Il y a un proverbe irlandais qui dit que «ce qui coule de bas en haut, coule aussi de haut en bas». Ce proverbe traduit une sorte d’osmose existant entre les entités d’une même cosmogonie. Mais, ce qui est remarquable dans ce proverbe, c’est le point de départ, ce qui coule de bas en haut. Comment une manifestation peut-elle couler de bas en haut? Couler, en parlant notamment d’un liquide, c’est le faire passer d’un lieu à un autre. Et, généralement, le sens de l’écoulement de tout fluide dépend de la morphologie des lieux. Pour faire couler un liquide de bas en haut, il faut une force d’aspiration. La pompe immergée, par exemple, dispose de suffisamment de puissance pour pomper l’eau de bas en haut. De même, la sève d’un arbre monte des racines aux feuilles par l’effet du soleil. C’est ainsi que ce qui est en bas nourrit ce qui est en haut.
Il en est de même des politiques économiques. Lorsque l’on veut améliorer la situation économique générale d’un pays, on met en place des politiques économiques. Et, lorsque ces politiques économiques sont voulues pour une période plus ou moins longue, elles rentrent dans un cadre plus élaboré appelé plan.

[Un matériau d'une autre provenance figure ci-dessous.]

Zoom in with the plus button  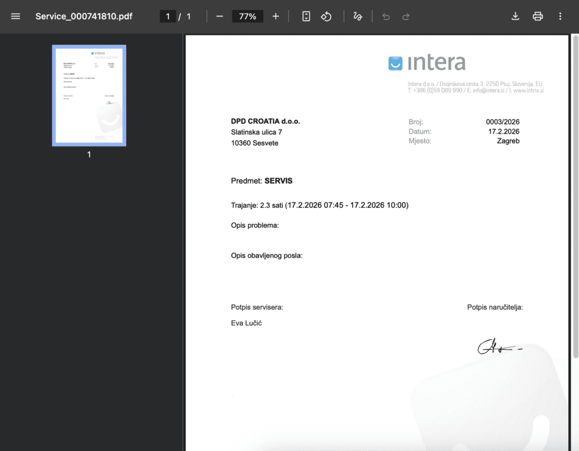(x=275, y=16)
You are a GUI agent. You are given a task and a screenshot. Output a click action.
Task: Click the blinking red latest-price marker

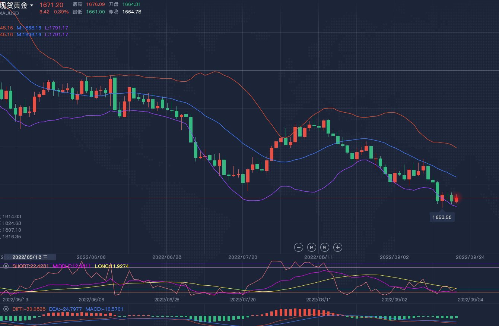click(x=457, y=198)
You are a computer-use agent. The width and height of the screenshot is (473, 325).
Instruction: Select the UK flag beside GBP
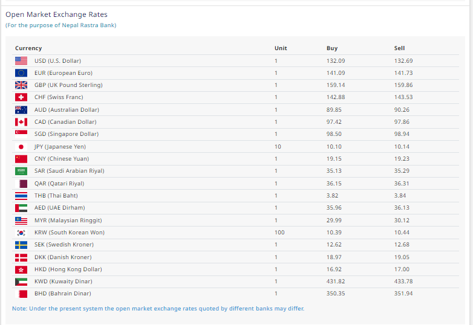pos(21,85)
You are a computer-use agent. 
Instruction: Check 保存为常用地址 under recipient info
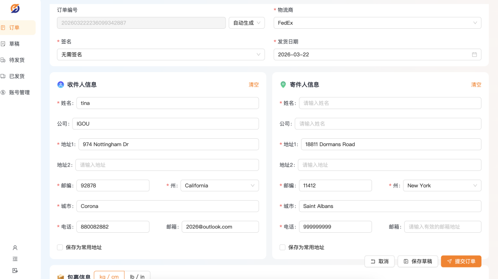60,247
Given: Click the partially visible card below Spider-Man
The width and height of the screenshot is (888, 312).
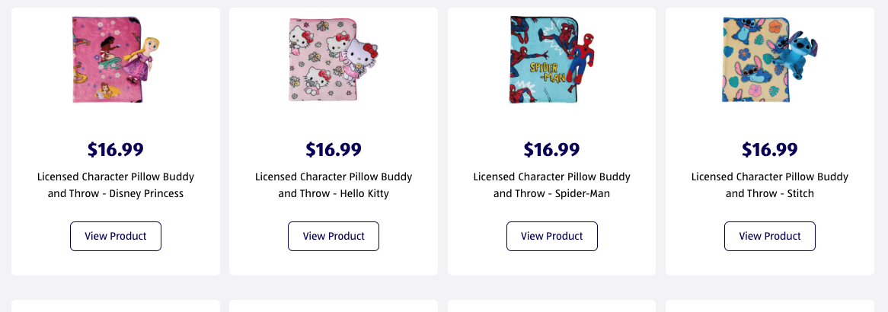Looking at the screenshot, I should [x=551, y=306].
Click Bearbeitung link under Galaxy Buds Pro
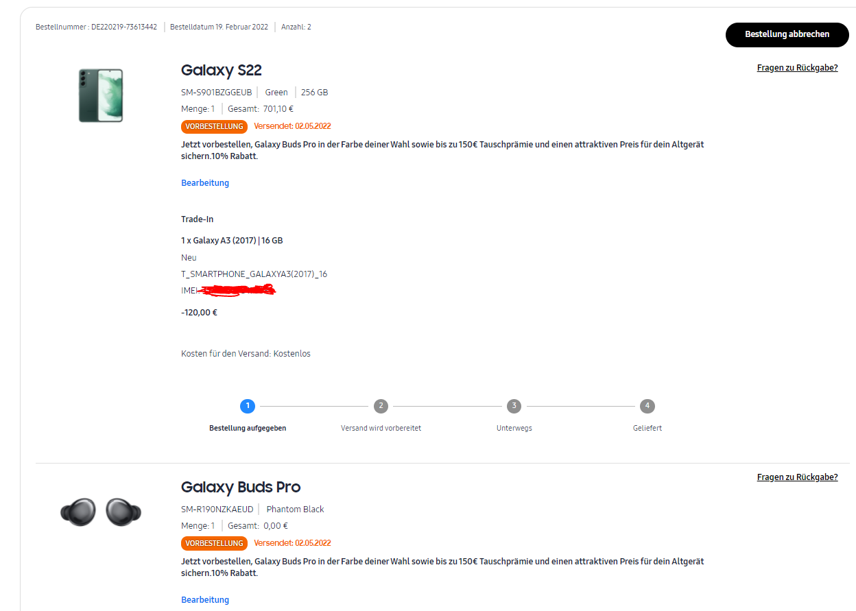This screenshot has width=856, height=611. [x=205, y=600]
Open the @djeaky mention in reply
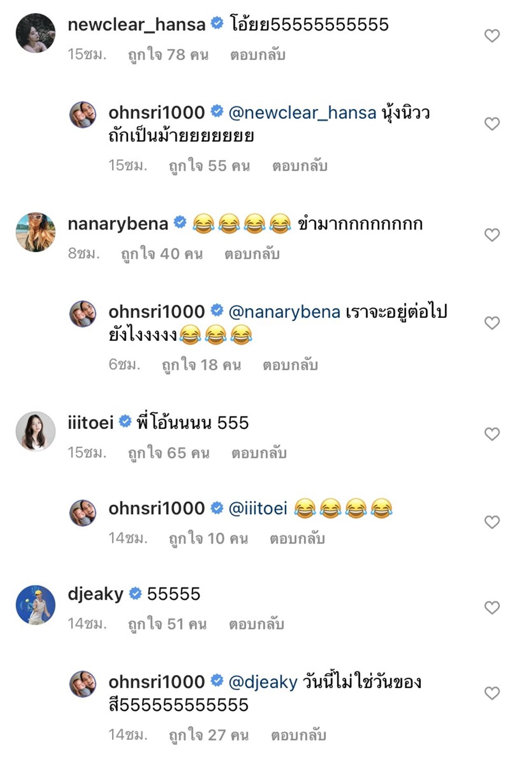 click(263, 682)
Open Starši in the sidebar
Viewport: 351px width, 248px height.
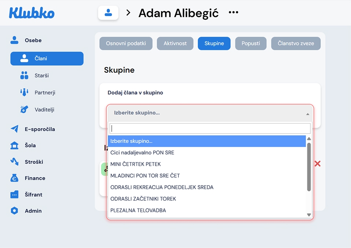pos(41,76)
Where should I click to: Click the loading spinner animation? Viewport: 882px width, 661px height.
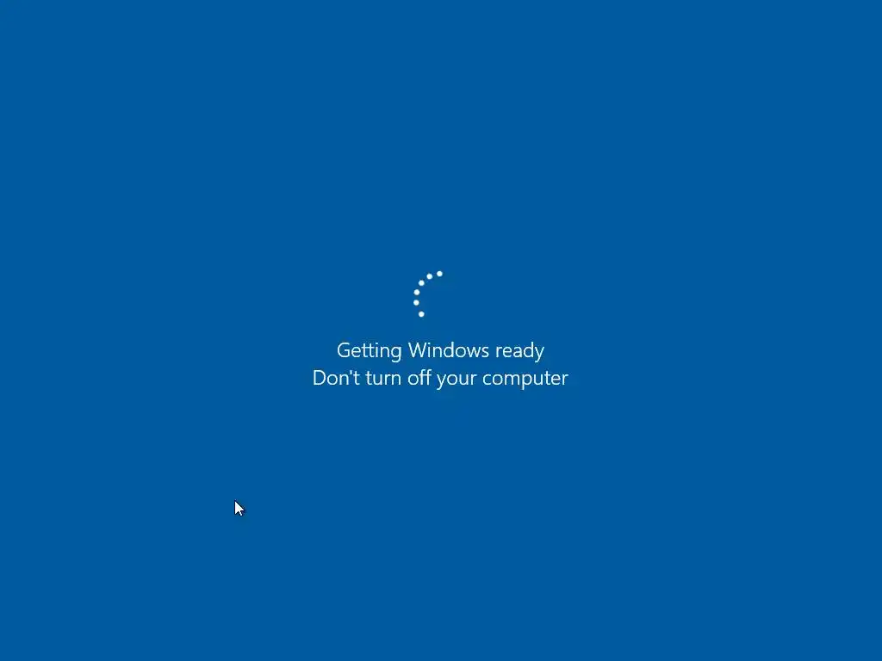tap(428, 294)
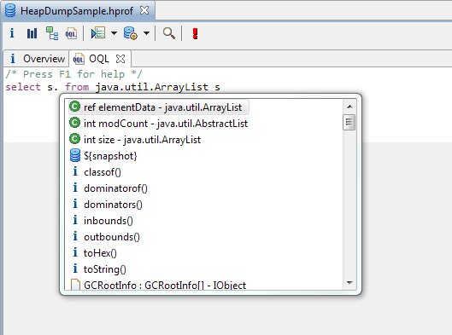
Task: Click the thread overview list icon
Action: (98, 33)
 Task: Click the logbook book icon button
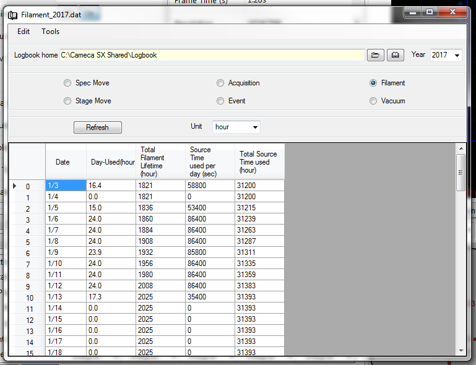[x=396, y=55]
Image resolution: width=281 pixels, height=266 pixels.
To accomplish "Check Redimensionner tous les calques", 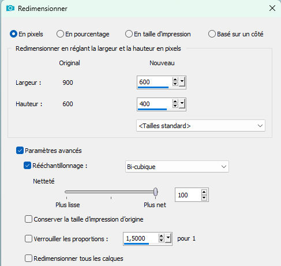I will [28, 258].
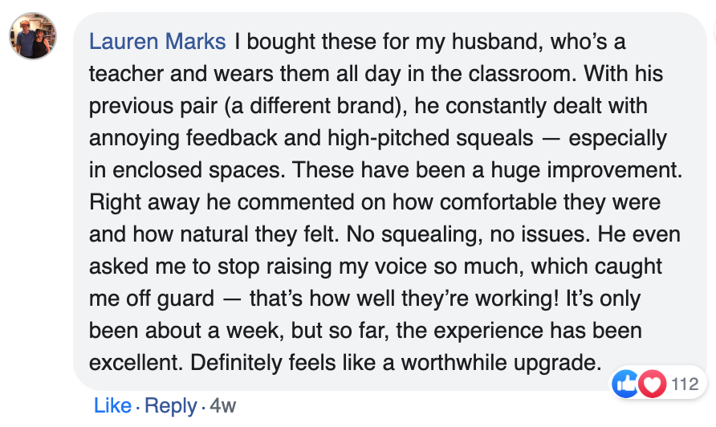Click the phrase "worthwhile upgrade" at comment end
716x427 pixels.
point(501,363)
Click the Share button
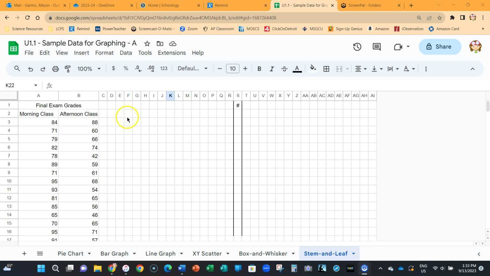The width and height of the screenshot is (490, 276). point(440,47)
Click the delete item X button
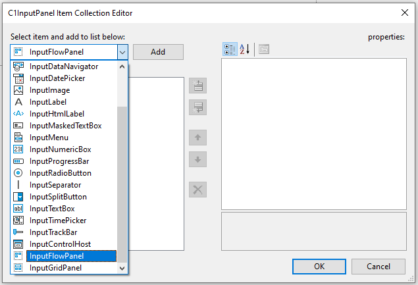 (x=197, y=190)
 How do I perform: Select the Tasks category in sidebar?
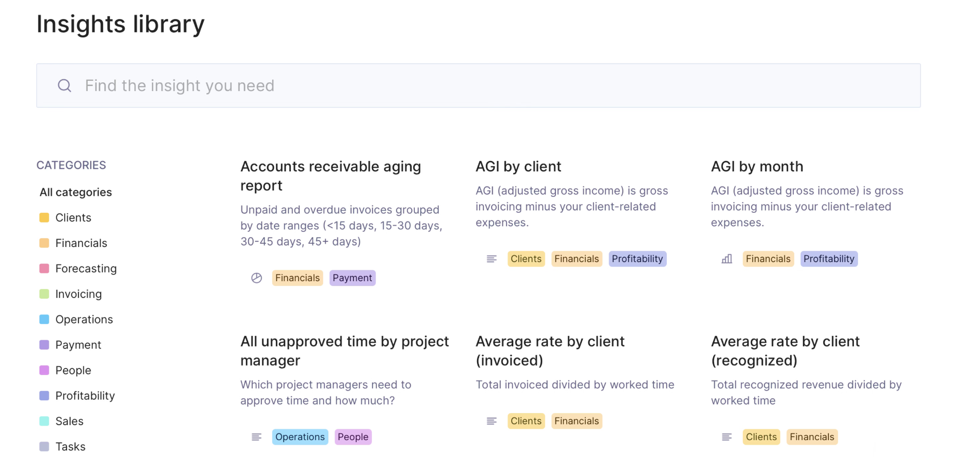tap(70, 446)
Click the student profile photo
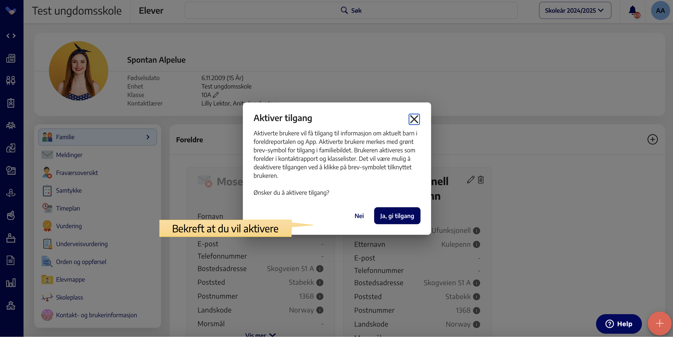The image size is (673, 337). (x=78, y=71)
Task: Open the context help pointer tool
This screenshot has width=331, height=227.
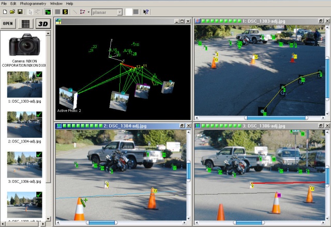Action: tap(146, 11)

Le plan, c’est comme pour la pompe immergée. Il faut injecter une puissance vers la base, pour qu’elle remonte ses attentes. Ce sont les besoins réels du peuple réel, celui des territoires, des villages, des hameaux, des îlots, des communautés décentralisées et des villes qu’il faut faire remonter vers le haut. Ces besoins sont la sève qui nourrit le plan. Mis ensemble, ils constituent les objectifs des économies territoriales; et de cette territorialisation de l’économie que naissent les objectifs de développement nationaux.
La fâcheuse tendance de la bureaucratie à penser à la place du peuple réel est à l’origine des échecs observés ici et ailleurs en matière de politique économique. Conçues hors-sol et hors-peuple, de telles politiques économiques n’ont pas de prise, pas d’impact sur les populations qui ne s’y reconnaissent pas. Dans leurs positions hautes, les technocrates créent leurs propres vérités économiques. Ils créent leurs noyaux durs des actions publiques; ils décident de leurs infrastructures, de leur maillage et leurs bulles. Ils s’y enferment et recréent le monde, sans monde. Et l’on s’étonne que ça ne marche pas. Calvero a dit que «le salut des peuples réside dans la décentralisation du pouvoir»; il faut peut-être ajouter que leur bonheur réside dans la territorialisation de l’économie.